Optimise the loop in gfs2_bitfit by removing tests which are not required from the fast path and applying the applicable techniques from the following tutorial: http://lwn.net/Articles/250967/
A bit more on this. The optimization is a bit more than a "nice to have" as the performance issues is related to a key target area.

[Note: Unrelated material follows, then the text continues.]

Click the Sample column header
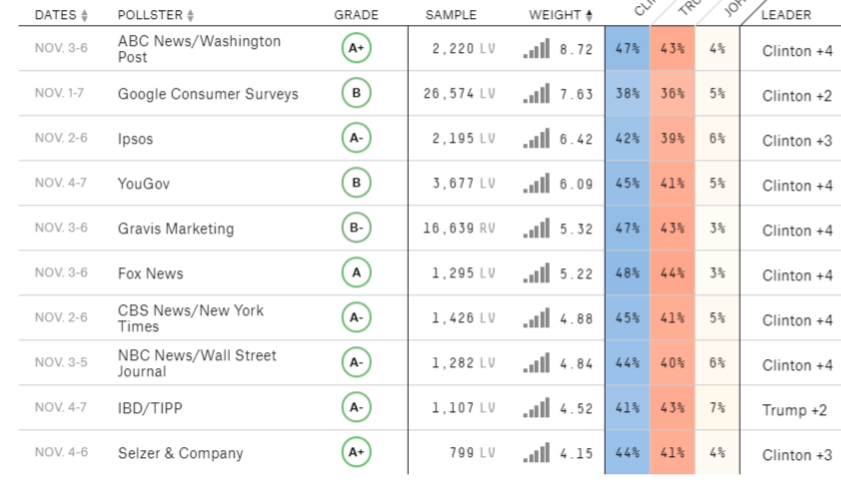Image resolution: width=841 pixels, height=494 pixels. click(x=451, y=16)
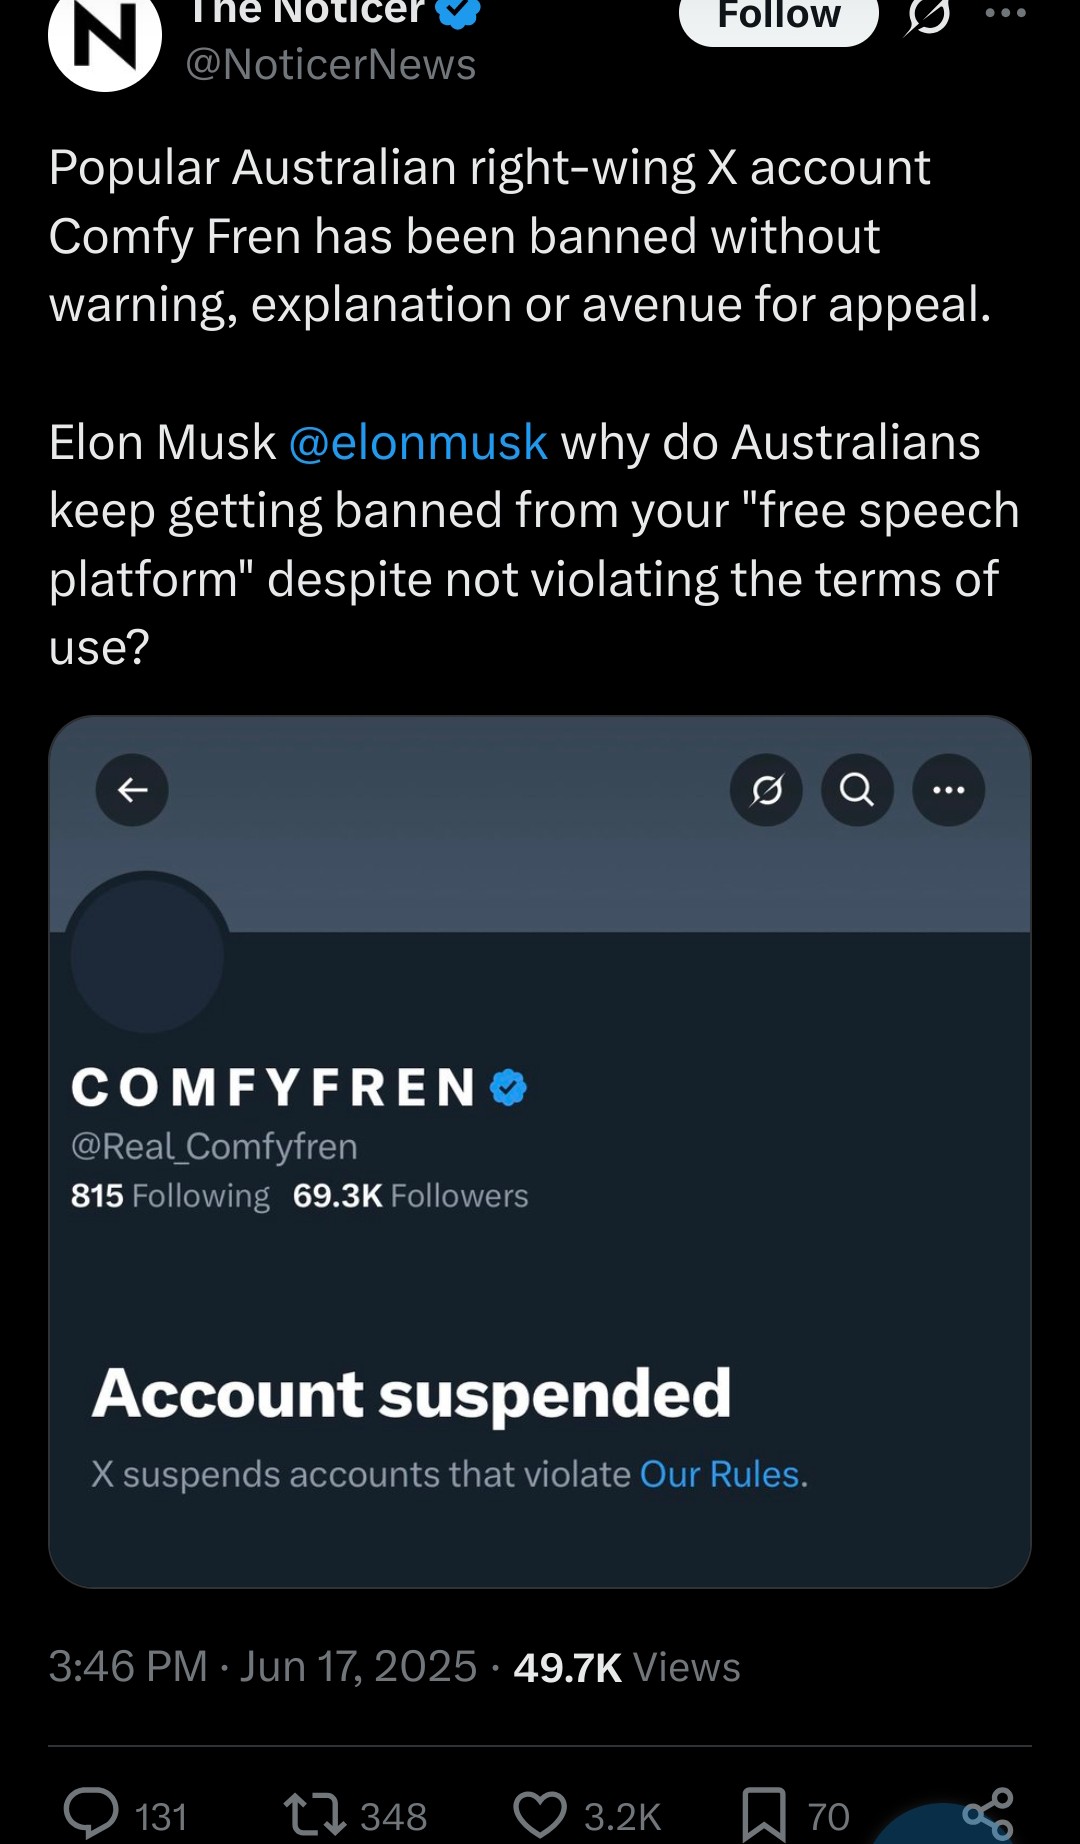This screenshot has height=1844, width=1080.
Task: Open the embedded Comfyfren suspension image
Action: [540, 1152]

I wrote a tiny little C program that allows me to experiment with this. I can basically plug in gfs2_bitfit implementations and test them in userspace. My first finding is that the current method from my 25 Jan 2008 optimization, which can be seen here: http://git.kernel.org/?p=linux/kernel/git/steve/gfs2-2.6-nmw.git;a=commitdiff;h=5fdc2eeb5d1d3800367f471690b01fcd1fd5b963 is approximately six times faster than it was before 25 Jan, at least on my x86_64 platform. It would be interesting to try this program on other architectures like ppc. From here it's easy to experiment to see what works more efficiently.
Sounds good. I know this might be a silly question, but did you use the same -O level as the kernel when doing your user mode tests?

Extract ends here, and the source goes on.